Converting hard integral to lambda function with lambdify

Question

I would like to lambdify the function Integral(t**t,(t,0,x)). It works, but my new function, which was returned by lambdify, doesn't return a number but only sympy.integrals.integrals.Integral class. But I don't want that, I want it to return a float number.

Here is my code:

import sympy as sp
import numpy as np
f = sp.lambdify(x,sp.integrate(t**t,(t,0,x)))
print(f(2)) #return Integral(t**t, (t, 0, 2))
#but i want 2.83387674524687

Answer 1

lambdify doesn't support scipy.integrate.quad directly yet, but it's not difficult to add the appropiate definition. One simply needs to tell lambdify how to print Integral:

def integral_as_quad(expr, lims):
    var, a, b = lims
    return scipy.integrate.quad(lambdify(var, expr), a, b)

f = lambdify(x, Integral(t**t,(t,0,x)), modules={"Integral": integral_as_quad})

The result is

In [42]: f(2)
Out[42]: (2.8338767452468625, 2.6601787439517466e-10)

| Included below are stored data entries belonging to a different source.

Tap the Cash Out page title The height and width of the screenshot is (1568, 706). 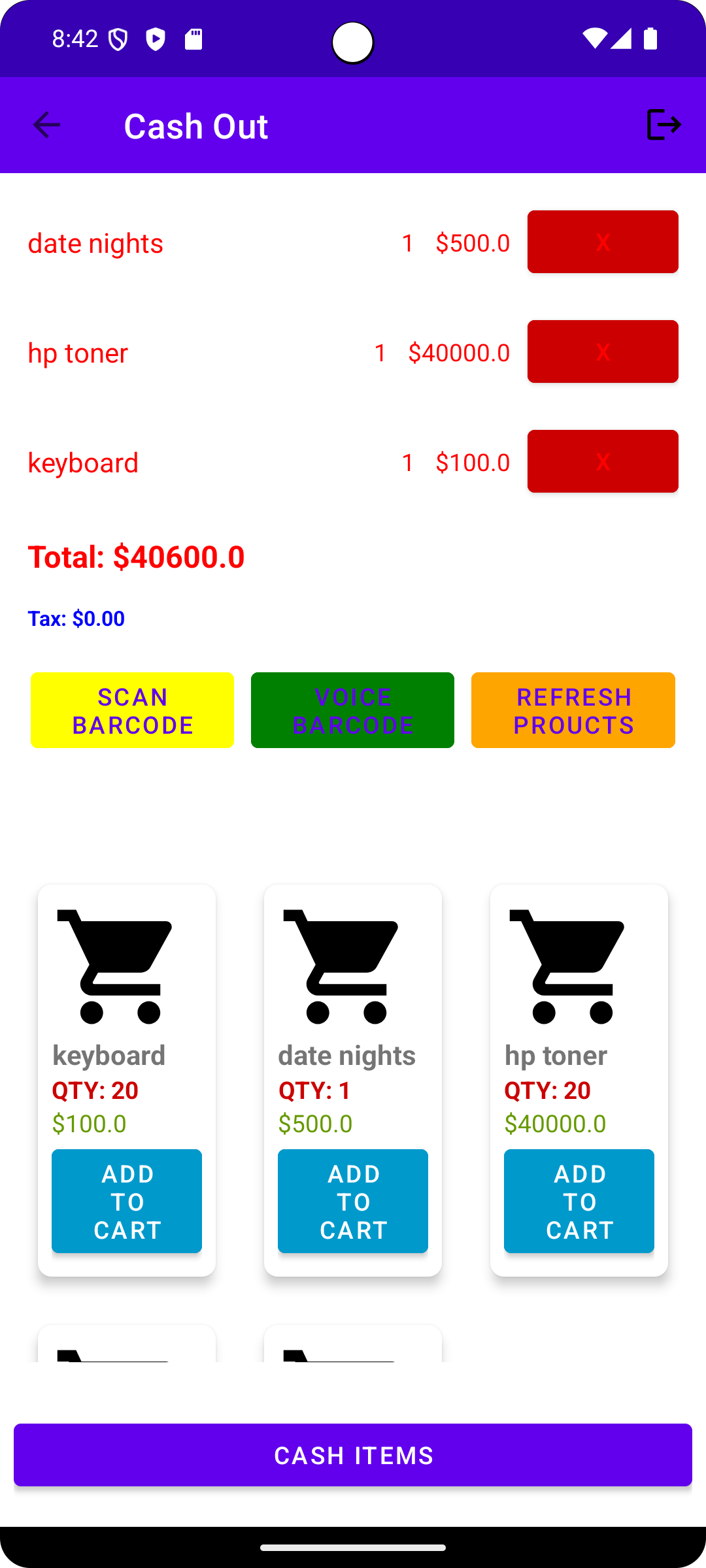[x=196, y=125]

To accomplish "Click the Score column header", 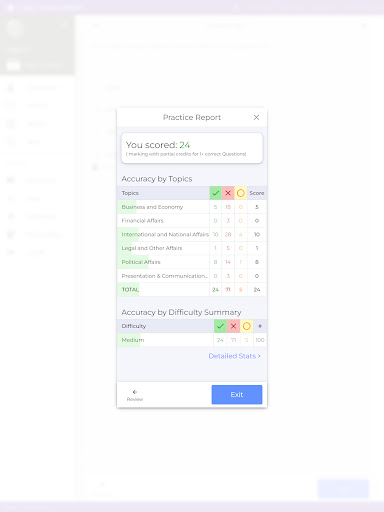I will pyautogui.click(x=257, y=193).
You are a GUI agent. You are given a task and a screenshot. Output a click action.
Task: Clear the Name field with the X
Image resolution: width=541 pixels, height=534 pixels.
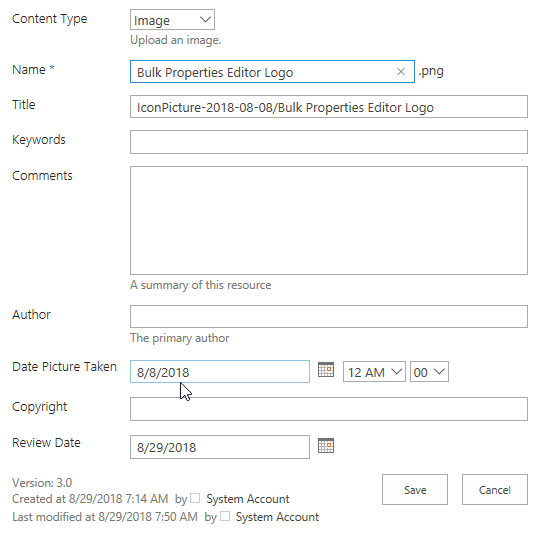tap(401, 72)
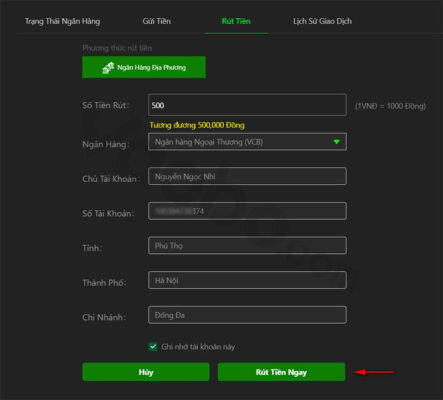Switch to Trạng Thái Ngân Hàng tab
The height and width of the screenshot is (400, 443).
pyautogui.click(x=62, y=21)
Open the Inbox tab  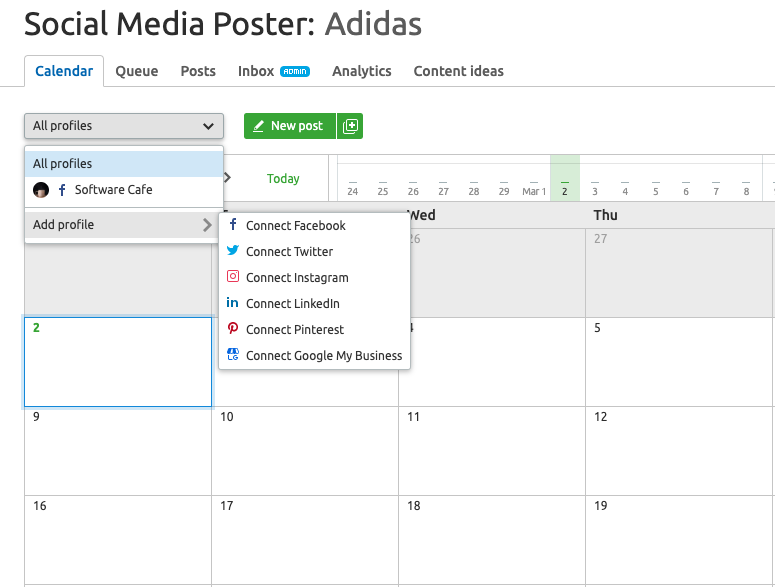pos(256,71)
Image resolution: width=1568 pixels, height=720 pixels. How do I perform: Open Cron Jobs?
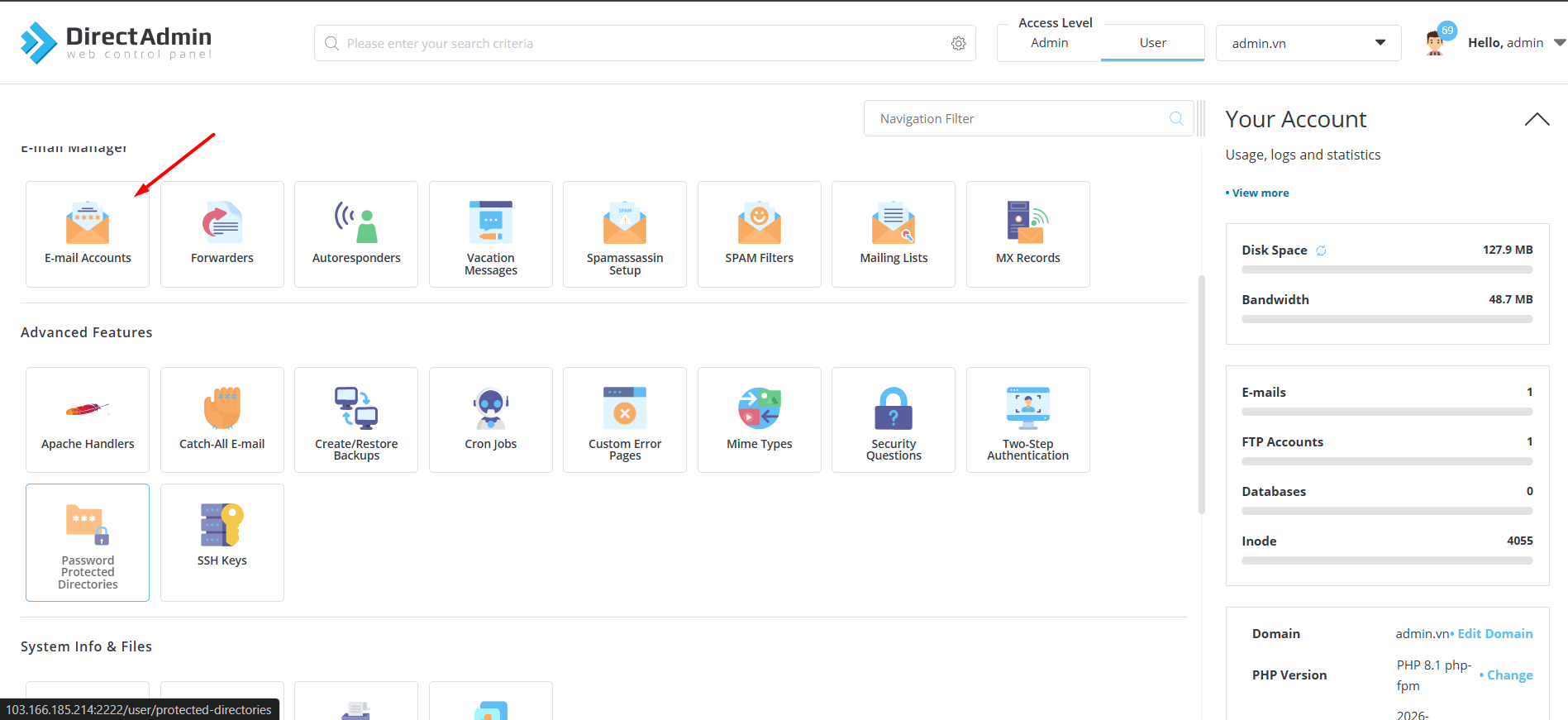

What we're doing here is defining a function integral_as_quad, which translates a SymPy Integral into a scipy.integrate.quad call, recursively lambdifying the integrand (if you have more complicated or symbolic integration limits, you'll want to recursively lambdify those as well).

Answer 2

Finally, i find next solution for this. I look around this and find out that return lambda is function. and when you call it with a number it return object (Integarl).

So i can call evalf() to this object and it will return a number. Like this:

import sympy as sp
import numpy as np
x = sp.symbols('x')
f = sp.lambdify(x,sp.integrate(t**t,(t,0,x)))
def return_number(z):
    return f(z).evalf()
return_number(2) #return 2.83387674524687

It works.